Die Dinge
Der Roman ist vor dreißig Jahren in Frankreich veröffentlicht worden, trotzdem wirkt sein Text an keiner Stelle von gestern – im Gegenteil: er scheint gerade eben erst geschrieben. Anhand der Geschichte eines jungen Paares wird ein Lebensgefühl beschrieben, das seit der Veröffentlichung des Romanes in den sechziger Jahren beherrschend wirkt: Studieren führt auch bloß zum Konsumieren; beziehungsweise: Ohne Moos ist auch mit Geistesmenschen nicht viel los. Mit seiner Diagnose war der 1982 verstorbene Georges Perec den Zeitläuften um entscheidende Jahrzehnte voraus: Wer heute wissen will, wie sich ein Großteil der deutschen Jugend fühlt, wonach sie sich sehnt und wovor sie sich fürchtet, der lese dieses Buch, denn Sylvie und Jerôme könnten auch Florian und Katrin heißen: Sie sind jung, sie haben studiert, sind stilbewußt und fühlen sich – bettelarm.
Kein Geld zu haben ist nicht schlimm. Zuwenig Geld zu haben ist die Hölle, das ist die These des knappen Romans.
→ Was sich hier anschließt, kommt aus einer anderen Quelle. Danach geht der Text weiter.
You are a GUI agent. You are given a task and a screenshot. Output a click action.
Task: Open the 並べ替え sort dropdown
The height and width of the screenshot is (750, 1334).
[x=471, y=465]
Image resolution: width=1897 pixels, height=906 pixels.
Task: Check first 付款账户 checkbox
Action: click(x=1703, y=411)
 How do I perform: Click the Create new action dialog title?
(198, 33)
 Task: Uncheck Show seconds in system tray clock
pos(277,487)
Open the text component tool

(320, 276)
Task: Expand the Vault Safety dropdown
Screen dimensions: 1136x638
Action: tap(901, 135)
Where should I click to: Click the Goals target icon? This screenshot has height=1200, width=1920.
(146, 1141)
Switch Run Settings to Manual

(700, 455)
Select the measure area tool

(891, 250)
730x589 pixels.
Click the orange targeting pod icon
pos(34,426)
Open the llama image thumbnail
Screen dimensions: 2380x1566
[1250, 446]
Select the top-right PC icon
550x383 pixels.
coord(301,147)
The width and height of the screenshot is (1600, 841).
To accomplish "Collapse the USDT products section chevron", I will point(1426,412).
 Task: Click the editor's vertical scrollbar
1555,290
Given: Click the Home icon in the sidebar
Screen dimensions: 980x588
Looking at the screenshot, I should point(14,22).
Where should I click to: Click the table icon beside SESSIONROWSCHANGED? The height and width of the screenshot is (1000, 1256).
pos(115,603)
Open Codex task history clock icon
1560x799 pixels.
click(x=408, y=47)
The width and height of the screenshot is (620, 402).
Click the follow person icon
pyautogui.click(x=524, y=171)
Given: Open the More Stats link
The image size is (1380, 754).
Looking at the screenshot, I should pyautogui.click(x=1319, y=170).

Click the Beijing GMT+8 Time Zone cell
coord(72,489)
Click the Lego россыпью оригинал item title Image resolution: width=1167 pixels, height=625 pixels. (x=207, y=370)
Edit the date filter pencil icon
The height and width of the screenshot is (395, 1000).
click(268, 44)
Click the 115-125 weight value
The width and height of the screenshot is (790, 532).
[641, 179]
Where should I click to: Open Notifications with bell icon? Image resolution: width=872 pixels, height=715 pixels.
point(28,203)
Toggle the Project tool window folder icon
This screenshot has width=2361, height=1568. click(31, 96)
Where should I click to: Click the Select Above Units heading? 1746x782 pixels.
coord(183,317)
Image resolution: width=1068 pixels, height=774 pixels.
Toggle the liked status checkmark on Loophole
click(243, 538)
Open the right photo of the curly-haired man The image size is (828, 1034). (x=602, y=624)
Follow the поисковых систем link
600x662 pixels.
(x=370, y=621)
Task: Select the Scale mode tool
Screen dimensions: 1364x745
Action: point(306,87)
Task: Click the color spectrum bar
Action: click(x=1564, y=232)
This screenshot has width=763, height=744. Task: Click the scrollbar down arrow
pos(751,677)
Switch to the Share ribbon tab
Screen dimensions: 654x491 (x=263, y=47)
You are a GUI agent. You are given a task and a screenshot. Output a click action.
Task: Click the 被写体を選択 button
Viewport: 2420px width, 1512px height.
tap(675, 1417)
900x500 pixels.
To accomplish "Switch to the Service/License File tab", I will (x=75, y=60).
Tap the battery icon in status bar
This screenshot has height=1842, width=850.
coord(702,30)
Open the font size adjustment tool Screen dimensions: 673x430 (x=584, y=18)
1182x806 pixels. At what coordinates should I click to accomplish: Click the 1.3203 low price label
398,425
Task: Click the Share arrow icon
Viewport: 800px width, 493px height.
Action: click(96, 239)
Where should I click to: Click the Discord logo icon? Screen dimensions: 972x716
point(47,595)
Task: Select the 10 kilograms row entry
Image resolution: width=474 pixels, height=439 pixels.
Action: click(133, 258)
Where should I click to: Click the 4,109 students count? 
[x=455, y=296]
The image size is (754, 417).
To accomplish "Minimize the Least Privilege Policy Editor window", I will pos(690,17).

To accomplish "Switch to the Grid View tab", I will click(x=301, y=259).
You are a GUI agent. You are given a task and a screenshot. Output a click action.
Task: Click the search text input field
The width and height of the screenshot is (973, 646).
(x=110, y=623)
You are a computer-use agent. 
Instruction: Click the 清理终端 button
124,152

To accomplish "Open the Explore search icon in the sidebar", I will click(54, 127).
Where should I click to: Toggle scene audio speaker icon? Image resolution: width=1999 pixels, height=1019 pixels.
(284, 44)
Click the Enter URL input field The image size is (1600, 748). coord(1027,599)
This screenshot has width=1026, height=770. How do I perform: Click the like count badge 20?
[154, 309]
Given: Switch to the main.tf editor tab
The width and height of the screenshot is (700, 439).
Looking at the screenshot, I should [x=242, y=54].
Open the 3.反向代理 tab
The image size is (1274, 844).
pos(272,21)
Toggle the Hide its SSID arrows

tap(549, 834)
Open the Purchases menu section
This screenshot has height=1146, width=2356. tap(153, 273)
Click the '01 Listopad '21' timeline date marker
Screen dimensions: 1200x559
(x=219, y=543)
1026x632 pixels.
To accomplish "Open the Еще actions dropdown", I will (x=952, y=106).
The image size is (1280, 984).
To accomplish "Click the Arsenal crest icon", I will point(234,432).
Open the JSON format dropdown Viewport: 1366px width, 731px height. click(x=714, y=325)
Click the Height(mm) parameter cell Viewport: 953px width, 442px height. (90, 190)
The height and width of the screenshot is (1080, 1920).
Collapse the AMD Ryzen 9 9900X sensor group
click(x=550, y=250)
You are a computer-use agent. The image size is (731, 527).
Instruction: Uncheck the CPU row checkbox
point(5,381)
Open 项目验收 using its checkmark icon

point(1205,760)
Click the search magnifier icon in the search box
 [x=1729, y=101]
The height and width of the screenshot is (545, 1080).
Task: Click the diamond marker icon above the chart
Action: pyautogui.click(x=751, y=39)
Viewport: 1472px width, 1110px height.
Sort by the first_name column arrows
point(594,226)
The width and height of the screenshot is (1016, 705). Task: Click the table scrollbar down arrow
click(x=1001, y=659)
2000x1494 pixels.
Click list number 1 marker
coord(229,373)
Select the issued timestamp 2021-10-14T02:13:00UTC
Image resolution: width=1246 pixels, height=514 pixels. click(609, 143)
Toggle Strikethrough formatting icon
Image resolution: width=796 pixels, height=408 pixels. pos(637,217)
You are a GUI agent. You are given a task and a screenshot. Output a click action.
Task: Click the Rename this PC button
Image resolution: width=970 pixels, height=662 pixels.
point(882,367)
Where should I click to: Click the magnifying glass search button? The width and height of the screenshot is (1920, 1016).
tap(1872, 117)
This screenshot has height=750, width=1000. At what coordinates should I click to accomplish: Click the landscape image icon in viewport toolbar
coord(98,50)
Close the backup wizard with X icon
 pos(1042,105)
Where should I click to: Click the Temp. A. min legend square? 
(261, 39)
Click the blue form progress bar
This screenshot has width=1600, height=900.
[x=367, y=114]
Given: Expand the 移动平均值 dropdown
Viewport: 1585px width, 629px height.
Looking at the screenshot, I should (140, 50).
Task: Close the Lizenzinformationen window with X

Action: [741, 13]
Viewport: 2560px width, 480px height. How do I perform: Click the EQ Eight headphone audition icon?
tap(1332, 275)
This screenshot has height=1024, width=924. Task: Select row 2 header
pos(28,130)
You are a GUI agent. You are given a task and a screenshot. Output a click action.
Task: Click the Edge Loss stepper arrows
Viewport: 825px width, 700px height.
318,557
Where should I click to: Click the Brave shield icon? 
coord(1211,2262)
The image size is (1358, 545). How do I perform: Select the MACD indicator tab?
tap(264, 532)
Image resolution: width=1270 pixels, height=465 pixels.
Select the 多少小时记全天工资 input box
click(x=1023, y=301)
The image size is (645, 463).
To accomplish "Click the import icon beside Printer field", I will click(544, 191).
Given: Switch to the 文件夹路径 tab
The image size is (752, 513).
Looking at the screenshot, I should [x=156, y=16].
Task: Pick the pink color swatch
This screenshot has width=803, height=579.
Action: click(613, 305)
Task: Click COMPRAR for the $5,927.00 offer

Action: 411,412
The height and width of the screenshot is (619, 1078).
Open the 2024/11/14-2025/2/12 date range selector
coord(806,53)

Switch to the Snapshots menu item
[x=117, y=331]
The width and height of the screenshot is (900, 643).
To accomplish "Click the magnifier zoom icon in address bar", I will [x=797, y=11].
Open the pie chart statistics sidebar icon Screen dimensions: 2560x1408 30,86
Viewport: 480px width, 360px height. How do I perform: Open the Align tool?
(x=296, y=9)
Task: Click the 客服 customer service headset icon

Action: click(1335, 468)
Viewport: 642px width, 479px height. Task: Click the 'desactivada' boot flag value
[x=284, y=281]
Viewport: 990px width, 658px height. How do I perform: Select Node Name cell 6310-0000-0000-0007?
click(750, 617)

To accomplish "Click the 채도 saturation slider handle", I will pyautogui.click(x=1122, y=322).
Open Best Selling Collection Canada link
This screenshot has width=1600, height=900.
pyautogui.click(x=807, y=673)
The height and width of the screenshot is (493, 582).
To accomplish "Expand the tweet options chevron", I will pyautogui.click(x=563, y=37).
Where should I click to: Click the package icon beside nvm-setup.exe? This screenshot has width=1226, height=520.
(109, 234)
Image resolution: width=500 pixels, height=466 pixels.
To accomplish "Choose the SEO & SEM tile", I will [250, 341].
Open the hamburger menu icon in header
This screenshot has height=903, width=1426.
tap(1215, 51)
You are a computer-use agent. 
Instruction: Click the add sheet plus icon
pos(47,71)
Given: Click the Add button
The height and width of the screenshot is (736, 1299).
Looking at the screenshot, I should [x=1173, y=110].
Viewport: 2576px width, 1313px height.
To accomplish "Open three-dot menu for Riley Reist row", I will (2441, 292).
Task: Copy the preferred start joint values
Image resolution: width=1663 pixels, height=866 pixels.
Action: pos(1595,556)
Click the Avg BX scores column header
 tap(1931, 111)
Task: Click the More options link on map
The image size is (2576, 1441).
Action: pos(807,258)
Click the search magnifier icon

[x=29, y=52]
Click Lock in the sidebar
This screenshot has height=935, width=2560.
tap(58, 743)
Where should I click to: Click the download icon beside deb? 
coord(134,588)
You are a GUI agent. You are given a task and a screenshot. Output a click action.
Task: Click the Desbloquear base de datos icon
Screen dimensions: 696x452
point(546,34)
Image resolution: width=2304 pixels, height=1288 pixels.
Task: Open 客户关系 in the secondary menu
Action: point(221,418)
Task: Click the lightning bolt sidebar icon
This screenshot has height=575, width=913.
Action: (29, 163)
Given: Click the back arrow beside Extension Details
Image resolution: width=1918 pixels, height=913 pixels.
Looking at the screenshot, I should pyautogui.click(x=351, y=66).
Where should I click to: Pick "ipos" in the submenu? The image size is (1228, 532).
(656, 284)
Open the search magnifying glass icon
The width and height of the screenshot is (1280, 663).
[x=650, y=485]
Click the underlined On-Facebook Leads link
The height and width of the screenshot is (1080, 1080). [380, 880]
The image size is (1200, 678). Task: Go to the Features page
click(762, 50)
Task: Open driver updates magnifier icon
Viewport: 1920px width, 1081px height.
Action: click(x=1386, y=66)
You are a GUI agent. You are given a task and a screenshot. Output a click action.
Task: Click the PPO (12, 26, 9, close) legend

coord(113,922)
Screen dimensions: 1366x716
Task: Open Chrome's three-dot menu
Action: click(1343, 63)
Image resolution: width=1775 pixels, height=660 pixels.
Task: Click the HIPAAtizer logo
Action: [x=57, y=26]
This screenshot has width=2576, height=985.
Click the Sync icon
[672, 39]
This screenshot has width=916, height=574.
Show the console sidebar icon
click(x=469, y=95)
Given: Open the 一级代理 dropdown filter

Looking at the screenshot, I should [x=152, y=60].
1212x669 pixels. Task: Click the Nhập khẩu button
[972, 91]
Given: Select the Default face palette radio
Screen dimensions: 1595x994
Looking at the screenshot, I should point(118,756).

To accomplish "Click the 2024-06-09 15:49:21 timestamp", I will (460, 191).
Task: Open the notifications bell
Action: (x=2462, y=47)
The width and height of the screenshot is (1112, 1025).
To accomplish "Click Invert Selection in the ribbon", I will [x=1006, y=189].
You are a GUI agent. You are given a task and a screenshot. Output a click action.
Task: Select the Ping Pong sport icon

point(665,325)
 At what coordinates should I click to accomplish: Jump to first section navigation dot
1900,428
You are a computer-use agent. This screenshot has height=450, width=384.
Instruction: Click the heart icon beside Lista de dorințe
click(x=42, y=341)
Seine Helden sind Akademiker ohne Herkunft und deshalb auch bar jeder Hoffnung, die Gesellschaft hat keine Verwendung für sie. Umgekehrt sehnen sich beide nach nichts so sehr, wie in diese Gesellschaft eingebürgert zu werden. Es findet aber offenbar nur derjenige Eingang, der sich die richtigen Möbel, Kleidungsstücke, Bilder anschaffen kann. Alles würde anders, alles wird gut, wenn wir uns erst diesen Schrank leisten können, diese Wohnung, in der wir den Schrank so aufstellen könnten, so daß unsere Gäste - die wir dann natürlich hätten - ihn bewunderten und der Abglanz dieser Bewunderung erst machte uns reich. Der Roman beginnt mit der Schilderung einer Traumwohnung im Konjunktiv, der Form des Wünschens und über die ganze Länge des Buches bleibt alles, was die beiden verbindet nur Wunsch. Die Geldnot treibt die studierten Psychosoziologen dazu, für die Marktforschung zu arbeiten. Doch der vorübergehende Reichtum, erste Anschaffungen, bereichern das Leben nur unwesentlich. Immer fehlt die entscheidende Summe, die für die Möglichkeit zur Distinktion von der Masse aller übrigen Konsumenten sorgen dürfte.
Konsumieren zu wollen wie alle anderen auch, aber dabei gescheiter, edler vorzugehen: Auch das bleibt für Sylvie und Jerôme schlußendlich nur Traum. Die Begegnung mit Besitzern von sorgt für ihre Einsicht, daß ihr gesamtes Streben zu Lebzeiten vergebens sein würde.
Kalter Entzug: Das Paar wandert aus nach Tunesien. In der kahlen Härte des Entwicklungslandes, in der Fremde probiert es die Verwirklichung ihres Liebeswunsches ohne die Interferenzen des Marktes. Der eiskalte Schluß, auf den dieser erstaunlich frische Roman zutreibt, nährt erneute Zweifel an seiner Datierung.
Was eigentlich war so provokant an den Romanen von Michel Houllebecq? Zumal es sich bei Georges Perec um einen glänzenden Stilisten handelt. Einen wahren Visionär, ganz offenbar.